> _TASK PROMPT_
Please format the rows from the line with "location of PHOTOGRAPHY." to the line with "(1171, 62)." as a numbered list, leaving out blank lines.

> _INFORMATION GIVEN_
____________

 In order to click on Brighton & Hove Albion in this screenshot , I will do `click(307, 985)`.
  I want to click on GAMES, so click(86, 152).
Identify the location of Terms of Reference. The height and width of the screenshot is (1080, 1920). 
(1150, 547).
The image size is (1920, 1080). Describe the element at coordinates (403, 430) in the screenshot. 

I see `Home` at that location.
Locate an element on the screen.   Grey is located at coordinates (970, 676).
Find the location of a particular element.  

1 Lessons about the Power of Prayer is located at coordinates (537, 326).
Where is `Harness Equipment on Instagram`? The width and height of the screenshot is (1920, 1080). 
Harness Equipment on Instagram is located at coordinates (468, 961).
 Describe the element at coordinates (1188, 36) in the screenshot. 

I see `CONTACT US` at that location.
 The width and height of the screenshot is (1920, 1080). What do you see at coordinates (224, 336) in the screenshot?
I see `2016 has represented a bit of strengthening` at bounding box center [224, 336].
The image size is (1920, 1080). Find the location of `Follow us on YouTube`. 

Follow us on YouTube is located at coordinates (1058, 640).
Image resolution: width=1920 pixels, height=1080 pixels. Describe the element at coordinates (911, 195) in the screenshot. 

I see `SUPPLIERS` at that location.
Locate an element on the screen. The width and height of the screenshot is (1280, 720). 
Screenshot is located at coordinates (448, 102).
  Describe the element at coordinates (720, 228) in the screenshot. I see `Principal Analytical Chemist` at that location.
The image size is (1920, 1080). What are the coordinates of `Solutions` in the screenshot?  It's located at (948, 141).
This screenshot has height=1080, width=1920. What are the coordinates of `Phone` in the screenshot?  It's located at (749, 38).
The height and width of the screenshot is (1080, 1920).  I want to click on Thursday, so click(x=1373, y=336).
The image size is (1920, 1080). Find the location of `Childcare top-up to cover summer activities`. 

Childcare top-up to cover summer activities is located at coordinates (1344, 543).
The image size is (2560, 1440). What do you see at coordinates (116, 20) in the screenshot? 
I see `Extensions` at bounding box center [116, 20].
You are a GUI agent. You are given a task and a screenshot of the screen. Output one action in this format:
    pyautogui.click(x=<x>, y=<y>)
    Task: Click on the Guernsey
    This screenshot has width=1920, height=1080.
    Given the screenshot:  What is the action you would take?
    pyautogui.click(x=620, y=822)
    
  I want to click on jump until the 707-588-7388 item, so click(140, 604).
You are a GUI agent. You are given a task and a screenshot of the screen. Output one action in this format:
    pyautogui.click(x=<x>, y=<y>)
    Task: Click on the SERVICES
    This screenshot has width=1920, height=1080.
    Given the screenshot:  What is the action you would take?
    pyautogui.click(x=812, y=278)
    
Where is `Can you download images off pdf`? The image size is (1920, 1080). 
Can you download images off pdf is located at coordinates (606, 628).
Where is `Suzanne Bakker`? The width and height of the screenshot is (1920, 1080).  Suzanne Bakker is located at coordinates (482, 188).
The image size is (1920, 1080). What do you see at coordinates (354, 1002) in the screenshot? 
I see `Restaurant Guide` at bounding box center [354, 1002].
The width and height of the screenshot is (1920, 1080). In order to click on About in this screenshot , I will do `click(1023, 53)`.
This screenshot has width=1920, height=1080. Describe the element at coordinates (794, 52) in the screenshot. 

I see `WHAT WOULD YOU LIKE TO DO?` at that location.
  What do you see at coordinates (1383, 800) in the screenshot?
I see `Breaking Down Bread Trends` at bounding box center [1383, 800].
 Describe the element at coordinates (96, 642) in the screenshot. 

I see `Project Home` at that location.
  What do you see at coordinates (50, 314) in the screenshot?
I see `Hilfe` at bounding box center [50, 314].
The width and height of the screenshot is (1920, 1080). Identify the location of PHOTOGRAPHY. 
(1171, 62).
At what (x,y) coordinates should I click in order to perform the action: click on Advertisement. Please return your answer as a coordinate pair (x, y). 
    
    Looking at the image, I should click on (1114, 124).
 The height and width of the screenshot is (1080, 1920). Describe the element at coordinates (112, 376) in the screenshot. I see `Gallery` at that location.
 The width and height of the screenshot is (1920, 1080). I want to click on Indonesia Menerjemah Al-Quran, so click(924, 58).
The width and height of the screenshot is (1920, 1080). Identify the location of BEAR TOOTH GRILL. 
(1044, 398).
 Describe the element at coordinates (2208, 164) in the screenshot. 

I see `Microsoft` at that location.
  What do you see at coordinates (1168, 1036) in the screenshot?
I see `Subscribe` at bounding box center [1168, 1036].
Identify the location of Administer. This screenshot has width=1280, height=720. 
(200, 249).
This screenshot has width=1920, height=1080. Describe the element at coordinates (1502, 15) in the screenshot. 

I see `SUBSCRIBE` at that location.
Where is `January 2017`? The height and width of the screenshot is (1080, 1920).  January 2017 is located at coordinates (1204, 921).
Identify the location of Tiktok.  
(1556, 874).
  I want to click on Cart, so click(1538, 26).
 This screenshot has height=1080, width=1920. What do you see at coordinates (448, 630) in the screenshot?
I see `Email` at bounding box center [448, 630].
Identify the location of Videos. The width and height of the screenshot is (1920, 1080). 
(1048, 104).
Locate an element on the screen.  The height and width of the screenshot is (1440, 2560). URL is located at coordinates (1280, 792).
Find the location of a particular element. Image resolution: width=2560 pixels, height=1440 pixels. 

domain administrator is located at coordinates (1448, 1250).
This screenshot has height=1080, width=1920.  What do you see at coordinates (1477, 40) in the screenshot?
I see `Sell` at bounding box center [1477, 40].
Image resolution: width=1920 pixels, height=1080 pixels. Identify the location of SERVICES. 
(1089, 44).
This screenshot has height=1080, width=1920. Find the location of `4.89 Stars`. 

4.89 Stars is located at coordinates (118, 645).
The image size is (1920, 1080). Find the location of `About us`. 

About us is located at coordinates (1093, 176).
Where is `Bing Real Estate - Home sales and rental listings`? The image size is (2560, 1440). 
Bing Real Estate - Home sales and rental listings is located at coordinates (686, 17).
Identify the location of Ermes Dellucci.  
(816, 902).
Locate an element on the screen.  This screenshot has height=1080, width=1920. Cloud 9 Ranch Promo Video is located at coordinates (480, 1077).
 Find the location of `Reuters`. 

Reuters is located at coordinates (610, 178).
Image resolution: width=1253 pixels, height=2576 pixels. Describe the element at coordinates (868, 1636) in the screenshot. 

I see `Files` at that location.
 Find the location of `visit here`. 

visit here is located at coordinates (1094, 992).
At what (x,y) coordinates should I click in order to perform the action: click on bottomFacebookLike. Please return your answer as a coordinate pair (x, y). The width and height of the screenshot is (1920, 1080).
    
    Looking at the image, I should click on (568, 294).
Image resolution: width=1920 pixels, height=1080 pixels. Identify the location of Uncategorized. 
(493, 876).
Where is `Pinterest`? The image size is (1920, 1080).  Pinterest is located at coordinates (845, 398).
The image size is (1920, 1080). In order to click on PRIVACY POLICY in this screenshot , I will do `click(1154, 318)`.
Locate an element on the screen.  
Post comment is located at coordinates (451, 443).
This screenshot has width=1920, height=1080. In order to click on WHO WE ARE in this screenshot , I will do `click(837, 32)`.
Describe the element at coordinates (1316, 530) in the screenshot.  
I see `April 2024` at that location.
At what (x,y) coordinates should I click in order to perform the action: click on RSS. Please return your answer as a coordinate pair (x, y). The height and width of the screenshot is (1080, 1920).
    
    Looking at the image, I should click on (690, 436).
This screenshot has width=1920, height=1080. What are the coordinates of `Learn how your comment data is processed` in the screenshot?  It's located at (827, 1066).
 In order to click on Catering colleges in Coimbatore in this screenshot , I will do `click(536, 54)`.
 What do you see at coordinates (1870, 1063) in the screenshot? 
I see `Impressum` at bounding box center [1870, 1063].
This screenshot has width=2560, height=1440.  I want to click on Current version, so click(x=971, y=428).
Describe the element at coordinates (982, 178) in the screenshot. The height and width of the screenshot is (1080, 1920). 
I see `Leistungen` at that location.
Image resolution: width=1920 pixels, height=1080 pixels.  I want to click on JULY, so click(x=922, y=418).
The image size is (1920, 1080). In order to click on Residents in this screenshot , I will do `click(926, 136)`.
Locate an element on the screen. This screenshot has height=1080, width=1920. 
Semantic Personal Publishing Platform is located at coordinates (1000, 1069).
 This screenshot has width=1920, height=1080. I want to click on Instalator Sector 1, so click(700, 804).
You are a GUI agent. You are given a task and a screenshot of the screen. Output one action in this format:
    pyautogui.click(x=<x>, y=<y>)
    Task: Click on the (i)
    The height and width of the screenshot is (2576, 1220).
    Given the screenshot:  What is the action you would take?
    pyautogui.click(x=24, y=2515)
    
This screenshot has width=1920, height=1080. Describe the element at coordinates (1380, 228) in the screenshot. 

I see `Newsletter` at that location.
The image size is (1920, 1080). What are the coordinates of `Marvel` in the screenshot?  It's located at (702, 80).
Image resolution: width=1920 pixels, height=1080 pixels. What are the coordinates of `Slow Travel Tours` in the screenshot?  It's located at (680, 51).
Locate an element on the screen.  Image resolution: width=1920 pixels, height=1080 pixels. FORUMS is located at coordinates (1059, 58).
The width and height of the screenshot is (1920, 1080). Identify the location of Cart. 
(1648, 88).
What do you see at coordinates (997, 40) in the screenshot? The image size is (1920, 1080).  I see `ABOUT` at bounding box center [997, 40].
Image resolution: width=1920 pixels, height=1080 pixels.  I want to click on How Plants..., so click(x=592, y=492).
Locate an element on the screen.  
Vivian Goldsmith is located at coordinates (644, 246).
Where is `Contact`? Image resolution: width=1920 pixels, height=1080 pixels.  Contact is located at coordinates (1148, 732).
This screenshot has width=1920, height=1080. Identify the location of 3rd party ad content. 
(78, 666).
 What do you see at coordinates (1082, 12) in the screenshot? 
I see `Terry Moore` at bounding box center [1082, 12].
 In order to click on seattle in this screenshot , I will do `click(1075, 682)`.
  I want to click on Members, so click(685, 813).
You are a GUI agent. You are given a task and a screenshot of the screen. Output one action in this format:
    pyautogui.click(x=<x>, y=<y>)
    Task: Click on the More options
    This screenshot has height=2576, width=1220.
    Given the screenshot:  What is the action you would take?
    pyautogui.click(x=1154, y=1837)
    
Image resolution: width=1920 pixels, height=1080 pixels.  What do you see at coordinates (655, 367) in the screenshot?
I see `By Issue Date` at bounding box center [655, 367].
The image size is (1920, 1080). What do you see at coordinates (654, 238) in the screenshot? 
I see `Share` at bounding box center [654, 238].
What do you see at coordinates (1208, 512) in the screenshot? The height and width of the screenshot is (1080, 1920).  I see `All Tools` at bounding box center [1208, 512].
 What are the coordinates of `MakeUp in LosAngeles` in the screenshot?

____________

> _IN RESPONSE_
1. The width and height of the screenshot is (1920, 1080). Identify the location of PHOTOGRAPHY. 
2. (1171, 62).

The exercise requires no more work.